Top API user agents stats
Open, NormalPublic

Description

We would like to get a better understanding of the top API user agents, for both the REST & Action APIs. These statistics should cover both cache misses & hits.

We do have user agents in web request logs, but as far as I know we currently only expose UA stats aggregated across all requests. Would it be possible to set up separate UA stats for requests matching /w/api.php and /api/rest_v1/ (separately + combined)?

See also: T122245: REST API entry point web request statistics at the Varnish level

Restricted Application added a subscriber: Aklapper. · View Herald TranscriptAug 4 2016, 8:57 PM
GWicke renamed this task from Top API user agents stat to Top API user agents stats.Aug 4 2016, 8:57 PM
Nuria added a comment.Aug 4 2016, 9:07 PM

That information exists for the php api in the api tables : https://wikitech.wikimedia.org/wiki/Analytics/Data/ApiAction

Data from api in webrequest is partial and thus this data is published by the api itself.

hive (wmf_raw)> desc apiaction;
OK
col_name data_type comment
ts int
ip string
useragent string
wiki string
timespentbackend int
haderror boolean
errorcodes array<string>
params map<string,string>
year string
month string
day string
hour string

  1. Partition Information
  2. col_name data_type comment

year string
month string
day string
hour string

@Nuria, we are interested in all requests, including cache hits.
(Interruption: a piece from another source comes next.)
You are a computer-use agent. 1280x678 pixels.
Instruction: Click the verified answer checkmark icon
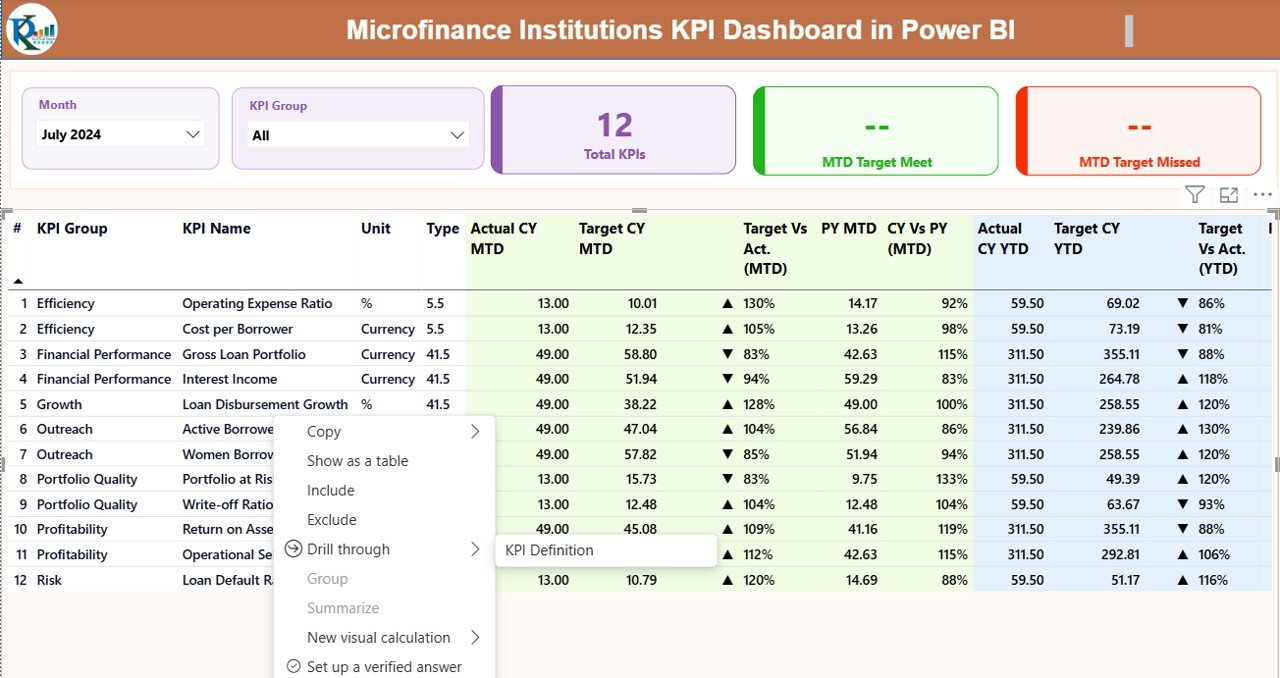click(293, 666)
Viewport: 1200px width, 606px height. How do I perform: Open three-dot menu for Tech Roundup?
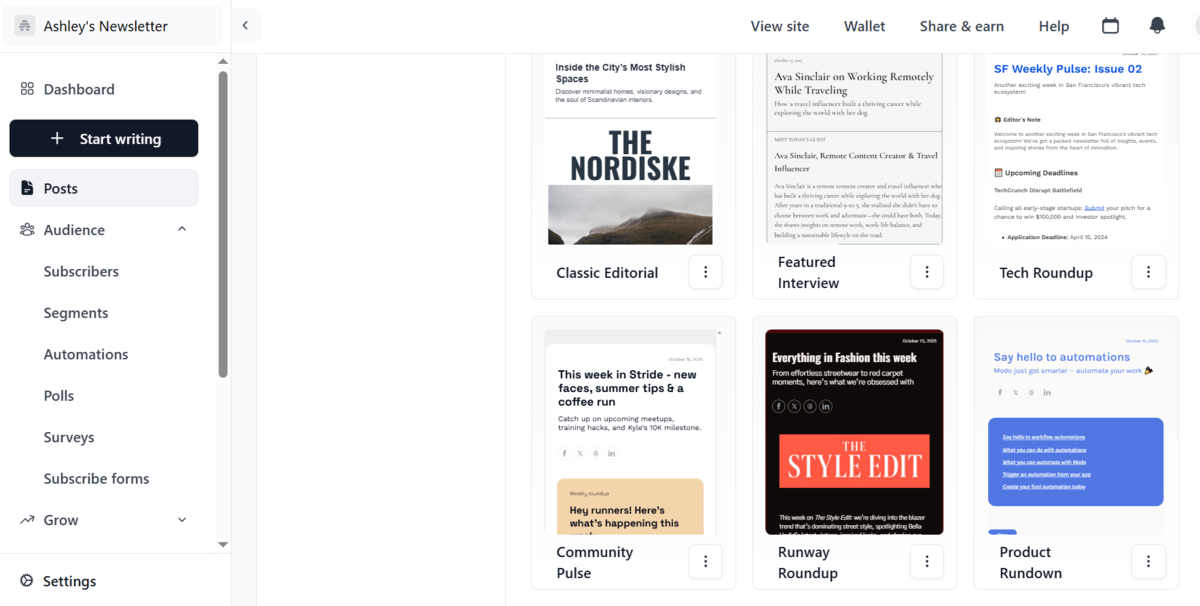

Requests recorded by backends like the PHP API would not include those.

Nuria added a comment.Aug 4 2016, 9:14 PM

We do have user agents in web request logs, but as far as I know we currently only expose UA stats aggregated across all requests.

A small clarification: we expose UAS aggregated across pageviews, rather than requests, meaning that a pageview that involves 1 html fetch and 20 javascript fetches is counted as "1 pageview" and thus reports "1 UA", otherwise our UA reporting will be over representing the browsers with js support.
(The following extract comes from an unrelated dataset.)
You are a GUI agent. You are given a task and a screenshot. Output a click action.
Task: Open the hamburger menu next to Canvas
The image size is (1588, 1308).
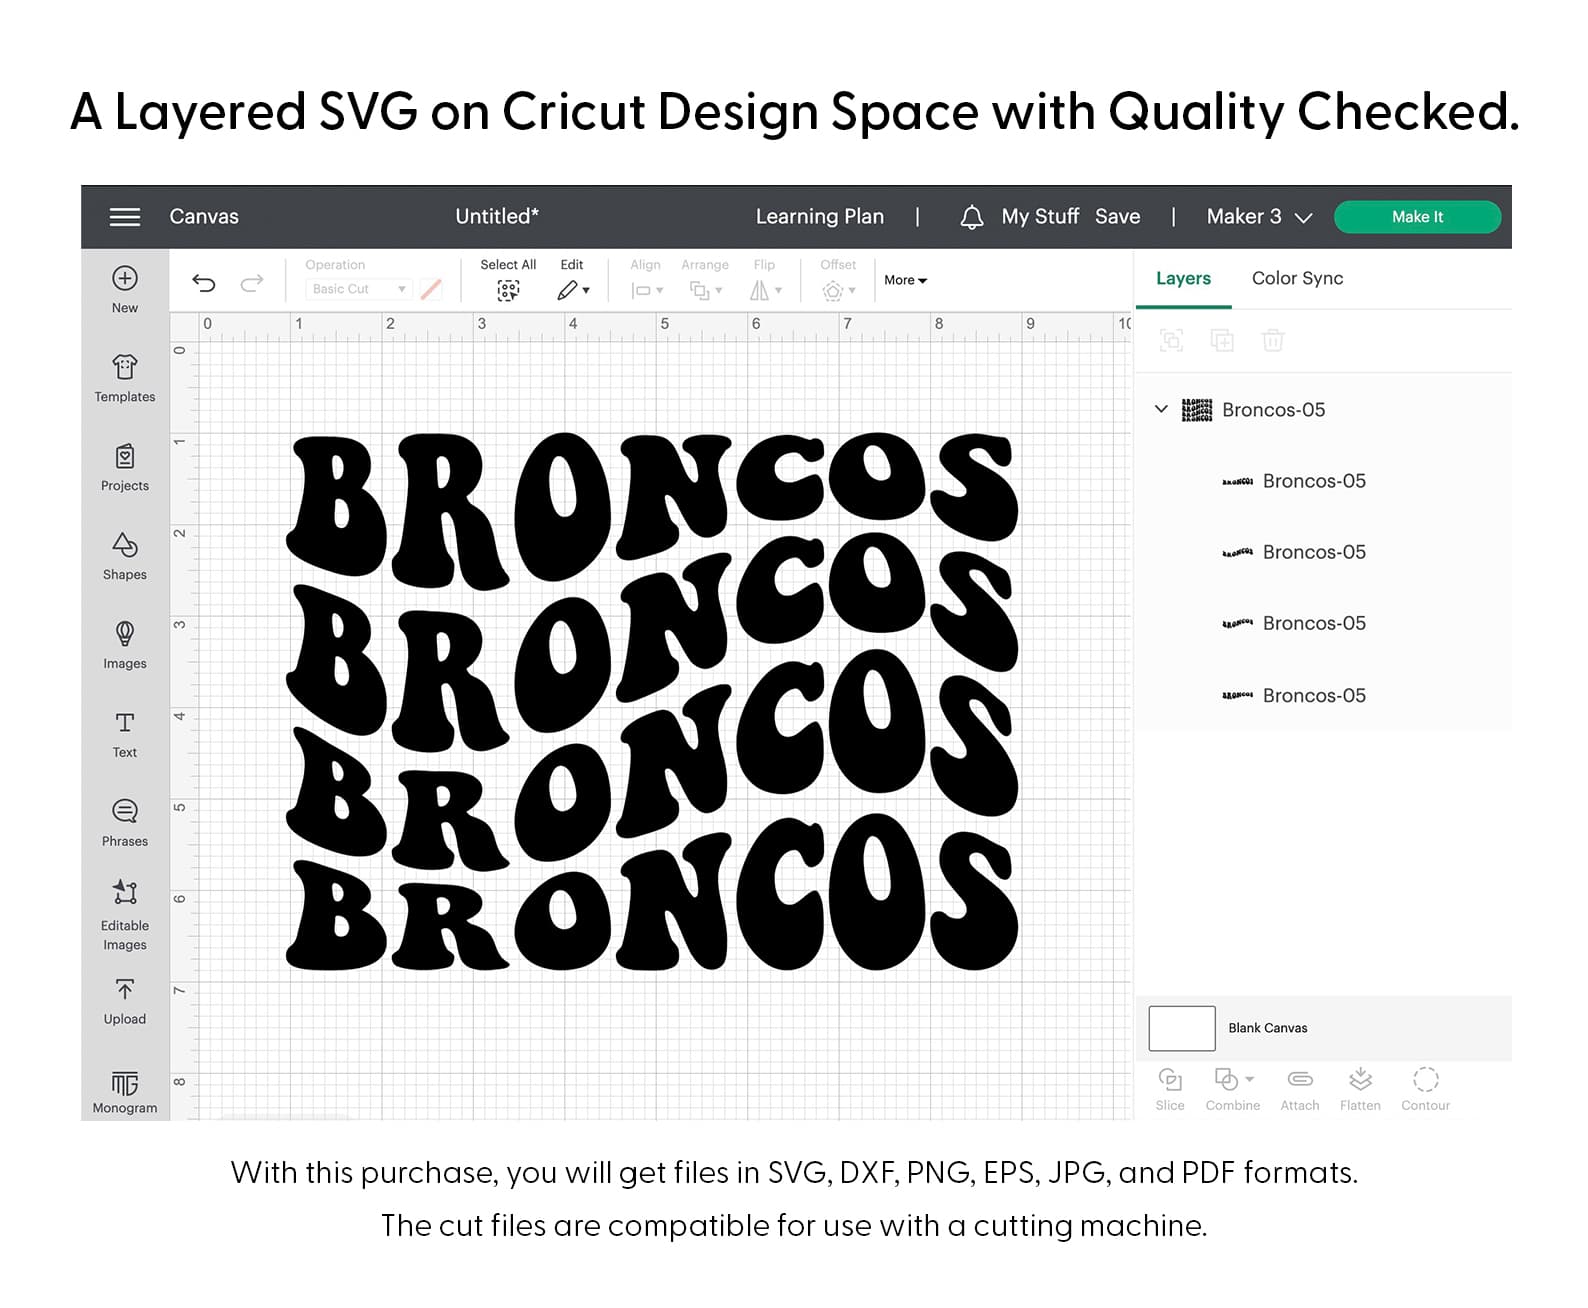(x=125, y=217)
Anomie moved this task from Unsorted to Non-Code on the MediaWiki-API board.Aug 4 2016, 9:38 PM
Milimetric moved this task from Incoming to Backlog (Later) on the Analytics board.Aug 8 2016, 4:47 PM
Milimetric triaged this task as Normal priority.
Tgr added a subscriber: Tgr.Jan 9 2017, 5:50 AM

ApiAction is collected via varnishkafka and does include cached requests. Stats aggregation is T137321.

Nuria added a comment.Jun 15 2017, 4:09 PM

Ping @Tgr what is the status of this?

Tgr added a comment.Jul 4 2017, 6:00 PM

ApiAction is collected via varnishkafka and does include cached requests. Stats aggregation is T137321.

Actually, ApiAction is collected via the PSR-3 logger in MediaWiki, which sends Avro objects to Kafka. So it does not include cached requests (but does include requests which are not logged by Kafka, such as POST request). Sorry for the misinformation.

Ping @Tgr what is the status of this?

Action API requests which hit a backend server are logged (in a way that enables top UA stats), but the logging code is hacky and needs to be finalized (T137321: Run ETL for wmf_raw.ActionApi into wmf.action_* aggregate tables). Logging cached API requests via varnishkafka and joining them with the existing stats is T155478: Copy cached API requests from raw webrequests table to ApiAction; as you said there, it probably should be done on top of webrequest tagging.

I don't know much about RESTBase stats. For ORES (not mentioned in the task but would be the next logical thing to add) we don't collect UA data at all AFAIK.

fdans assigned this task to Nuria.Oct 23 2017, 4:05 PM